That may be the take-home message from a new study. It found that one Maine community's long-term focus on screening for heart risk factors, as well as helping people quit smoking, saved both money and lives.
Over four decades (1970 to 2010), a community-wide program in rural Franklin County dramatically cut hospitalizations and deaths from heart disease and stroke, researchers report Jan. 13 in the Journal of the American Medical Association.
Between 1970 and 1989 the death rate in the county was 60.4 per 100,000 people -- already the lowest in Maine. But between 1990 and 2010, that rate dropped even lower, to 41.6 per 100,000 people.
"Improving access to health care, providing insurance and concentrating on risk factors for heart disease and stroke made a substantial difference in the health of the overall population," said co-author Dr. Roderick Prior, from Franklin Memorial Hospital in Farmington, Maine.
Prior believes that the Franklin County experience can be a model for other communities in the country.
"If communities begin to take hold of their health problems, they can increase longevity and decrease the cost of health care," he said.
Begun in 1974, the Franklin Cardiovascular Health Program aimed at reducing heart disease and stroke among the roughly 22,000 people living in the county at the time. During the first four years of the program, about 50 percent of the adults in the county were screened for heart health.
Outreach was key. According to the study authors, organizers sent "nurses and trained community volunteers into town halls, church basements, schools and work sites," to help get residents motivated for screening.
Screening helped alert people to potential health issues, and after screening, the proportion of residents whose blood pressure was controlled jumped from about 18 percent to 43 percent, Prior's team said.
Regular cholesterol screening was added in 1986, and over five years reached 40 percent of the county's adults, 50 percent of whom had high cholesterol, the researchers said. Between 1986 and 2010, the proportion of people whose saw improvements in their cholesterol numbers rose from 0.4 percent to about 29 percent, respectively.
Likewise, after a quit-smoking program began, the rate of nonsmokers in Franklin County jumped from 48.5 percent to 69.5 percent. This increase was significantly higher than changes in nonsmoking rates elsewhere in Maine, the team said.

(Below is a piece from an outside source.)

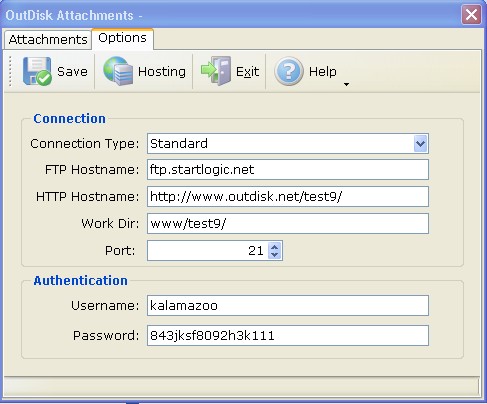Decrease the Port number with down arrow

pos(274,255)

Lives were saved or extended, as well. In the 1960s, the death rate in Franklin County was at or above the overall death rate in the state, but from 1970 to 2010 the county's death rate fell to below the state's average, including deaths from heart disease and stroke.
Not only did the program reduce the death rate, but it saved the county money. From 1994 to 2006, hospitalizations were less than expected, which saved nearly $5.5 million in total in- and out-of-area hospital costs for county residents each year, the researchers said.
"This important study demonstrates that community-based interventions are feasible and can be sustained over a prolonged period," said Dr. Gregg Fonarow, a professor of cardiology at the University of California, Los Angeles, and a spokesman for the American Heart Association. He believes the Maine example also "highlights the potential impact of targeted, multidimensional community-based interventions for improving heart health and outcomes."
Dr. Darwin Labarthe is a professor of preventive medicine and epidemiology at the Feinberg School of Medicine at Northwestern University in Chicago, and co-author of an accompanying journal editorial. He believes that "the communities in which we live have the capability to do what was done in Franklin [County], Maine."